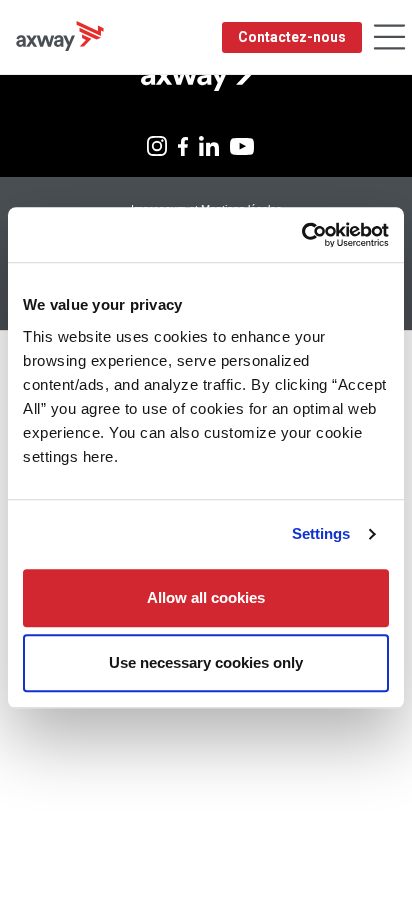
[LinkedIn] (209, 144)
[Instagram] (157, 144)
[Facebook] (183, 144)
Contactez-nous (292, 37)
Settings (321, 533)
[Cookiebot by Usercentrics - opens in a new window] (301, 235)
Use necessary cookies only (206, 662)
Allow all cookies (206, 597)
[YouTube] (242, 144)
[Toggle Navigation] (389, 37)
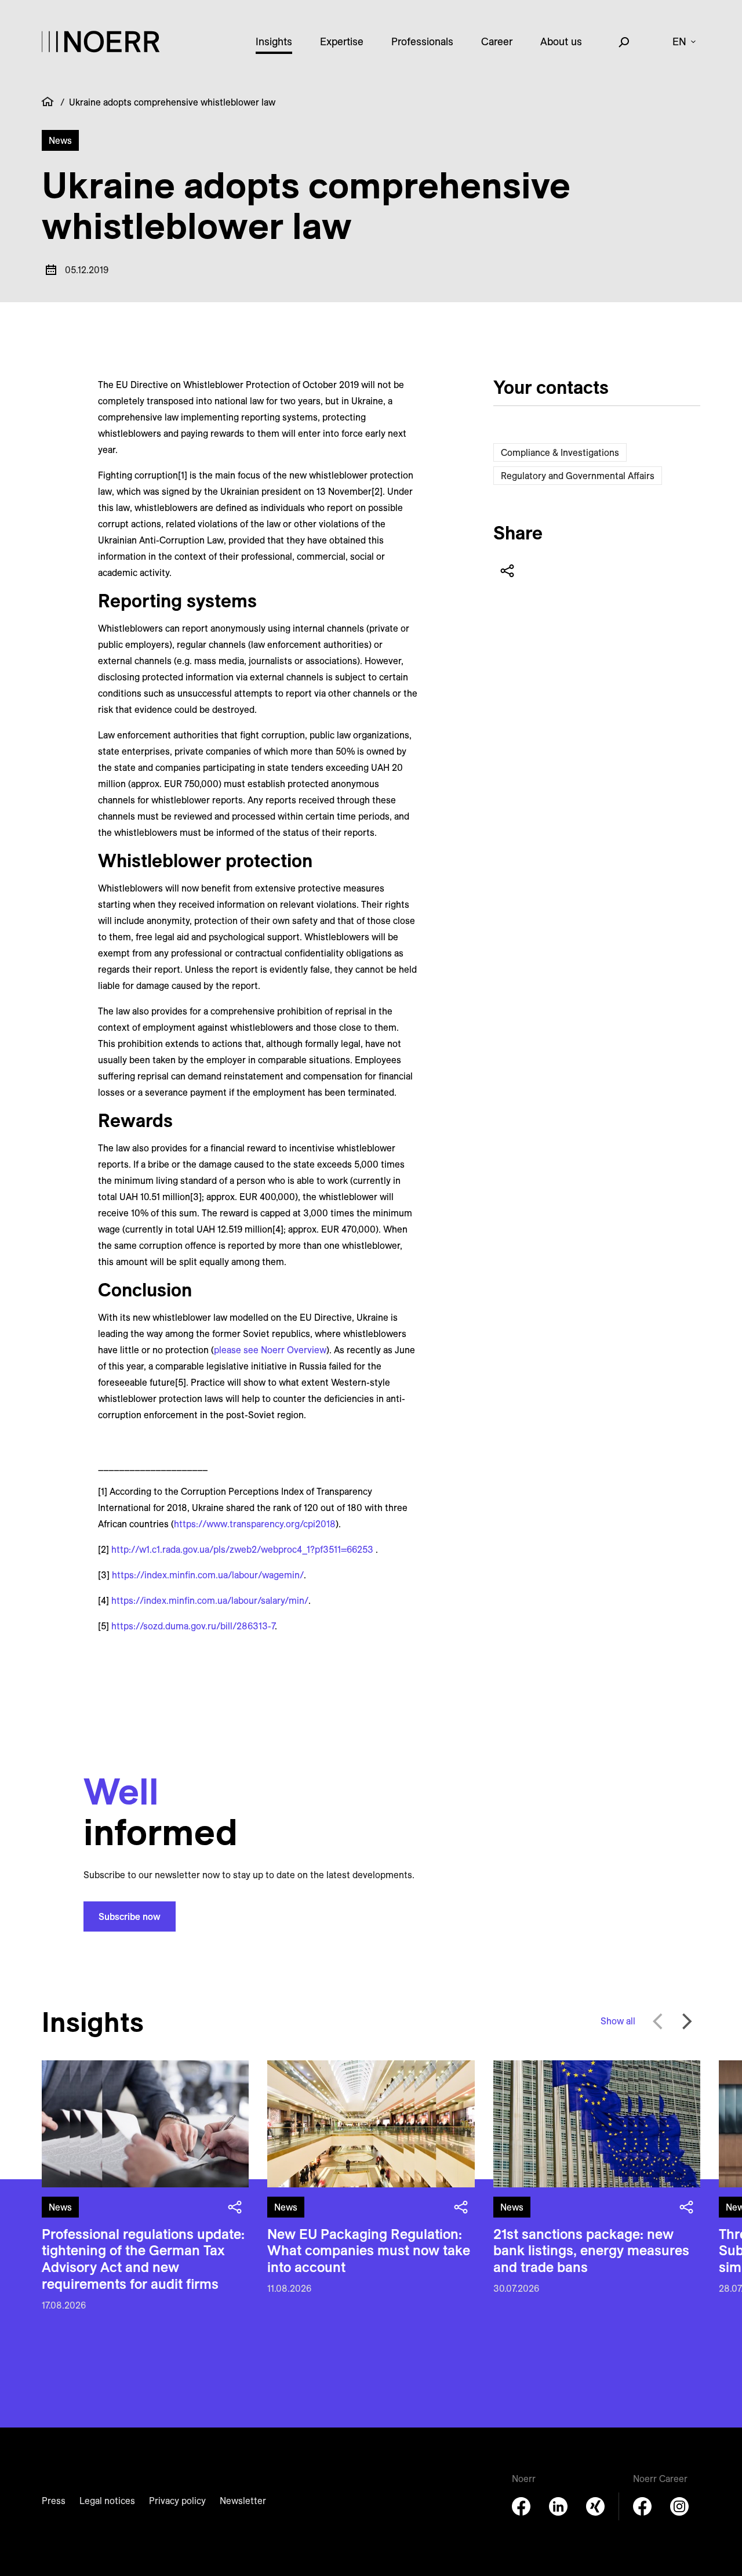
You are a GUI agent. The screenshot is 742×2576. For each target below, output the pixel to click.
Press (54, 2500)
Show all (618, 2021)
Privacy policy (177, 2500)
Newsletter (243, 2500)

________

What you are asked to do: Please transcribe only the lines in the records above running from the line that has "Contactez-nous (292, 37)" through the line that has "[Toggle Navigation] (389, 37)", both included, exactly as they appear.

Answer to the problem:
Contactez-nous (292, 37)
Settings (321, 533)
[Cookiebot by Usercentrics - opens in a new window] (301, 235)
Use necessary cookies only (206, 662)
Allow all cookies (206, 597)
[YouTube] (242, 144)
[Toggle Navigation] (389, 37)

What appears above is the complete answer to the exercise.